À Mohéli, le Croissant-Rouge comorien renforce son engagement en faveur de la protection des personnes vulnérables en multipliant les actions de sensibilisation contre les violences basées sur le genre. À travers des séances d’échange et d’information menées au cœur des communautés, l’organisation entend briser le silence, prévenir les abus et promouvoir une culture de respect et de dignité pour tous.

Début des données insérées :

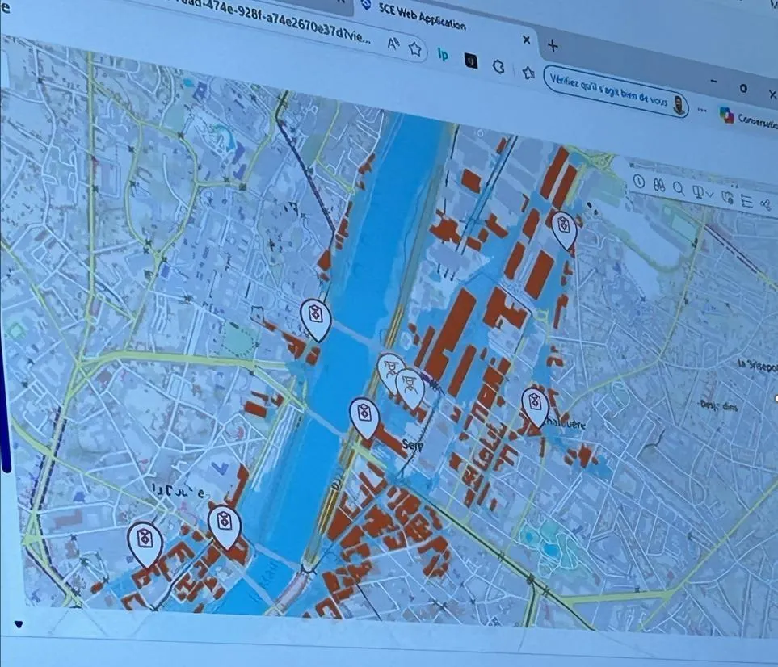Select the binoculars find tool
Viewport: 778px width, 667px height.
(x=659, y=186)
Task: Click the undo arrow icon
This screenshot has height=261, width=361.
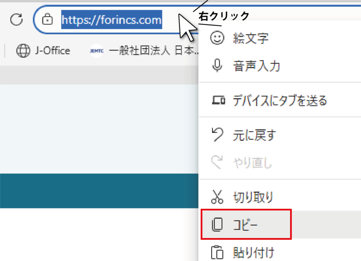Action: pos(217,134)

Dans le cadre de ses missions humanitaires, le Croissant-Rouge comorien, en partenariat avec le service d’écoute, a organisé sur l’île de Mohéli une série de séances de sensibilisation dédiées à la prévention et à la lutte contre les violences basées sur le genre (VBG). Ces activités s’inscrivent dans une démarche globale visant à protéger les populations les plus exposées et à renforcer la cohésion sociale. Les rencontres ont permis aux participants de mieux appréhender les différentes formes de violences basées sur le genre — physiques, psychologiques, sexuelles et économiques — ainsi que leurs lourdes conséquences sur la santé, la vie sociale et l’équilibre psychologique des victimes. Les animateurs ont également mis l’accent sur les dispositifs existants de prévention, de signalement et de prise en charge, en informant les communautés sur les services d’assistance et d’écoute disponibles.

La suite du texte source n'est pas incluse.